Perhaps being old is having lighted rooms

Inside your head, and people in them, acting

People you know, yet can’t quite name; each looms

Like a deep loss restored, from known doors turning,

Setting down a lamp, smiling from a stair, extracting

A known book from the shelves; or sometimes only

The rooms themselves, chairs and a fire burning,

The blown bush at the window, or the sun’s

Faint friendliness on the wall some lonely

Rain-ceased midsummer evening. That is where they live:

Not here and now, but where all happened once.

—Philip Larkin, “The Old Fools”

THE NEW YORK TIMES, THURSDAY, AUGUST 9, 2001

Influential Figurative Painter Oscar Feldman Dies at 78

By
GINA TSARKIS

Oscar Feldman, whose bold and innovative female nudes are among the most admired and influential artworks of recent years, died of a heart attack August 7 in the Riverside Drive apartment where he’d lived with his wife and son for many decades. He was 78.

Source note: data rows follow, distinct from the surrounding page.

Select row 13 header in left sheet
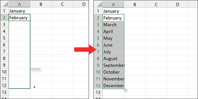Screen dimensions: 198x99 (x=4, y=92)
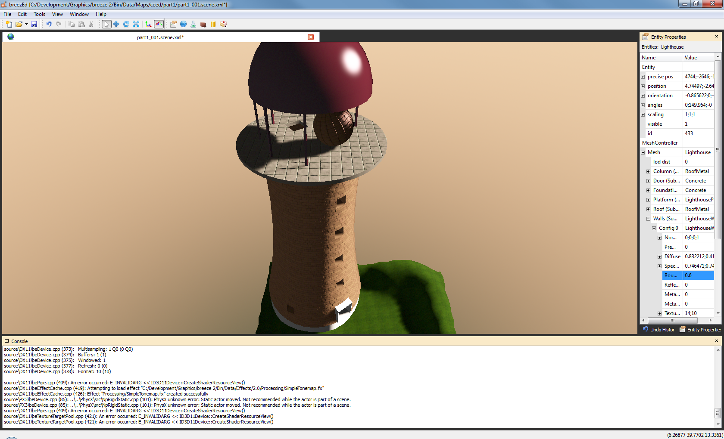Choose the Scale tool icon
Screen dimensions: 724x439
(x=136, y=24)
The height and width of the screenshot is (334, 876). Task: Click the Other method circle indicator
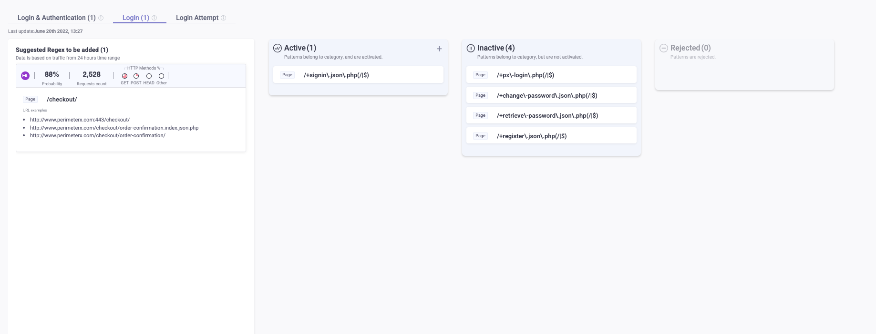(x=161, y=76)
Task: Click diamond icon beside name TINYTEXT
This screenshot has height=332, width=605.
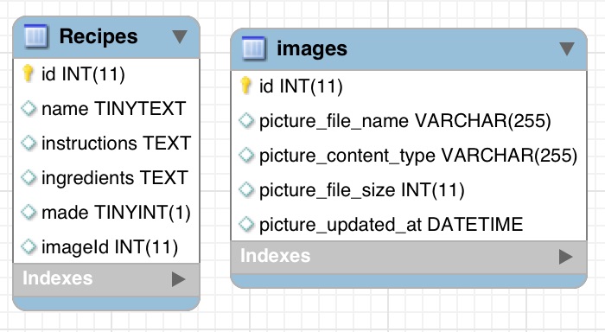Action: coord(29,108)
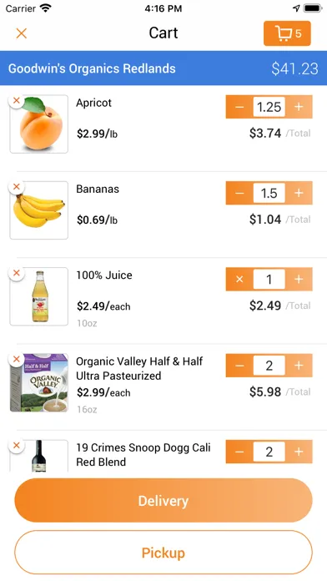Choose the Pickup button

click(x=164, y=553)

Until the end of his life, Mr. Feldman was a dedicated and accomplished artist, and his paintings are often shown in museums and galleries. For decades, he worked every day in his studio on the Bowery. Mr. Feldman was admired both for his prodigious output and the steadfastness of his artistic aims. Throughout his artistic career, his primary, indeed only, subject was the female nude.

“The female body is the ultimate expression of truth and beauty,” he wrote. “I mean truth in all its ramifications: terror included, and death. Beauty likewise: There is a dead stinking creature in every perfect shell on the sand, and in many ways that is the whole point.”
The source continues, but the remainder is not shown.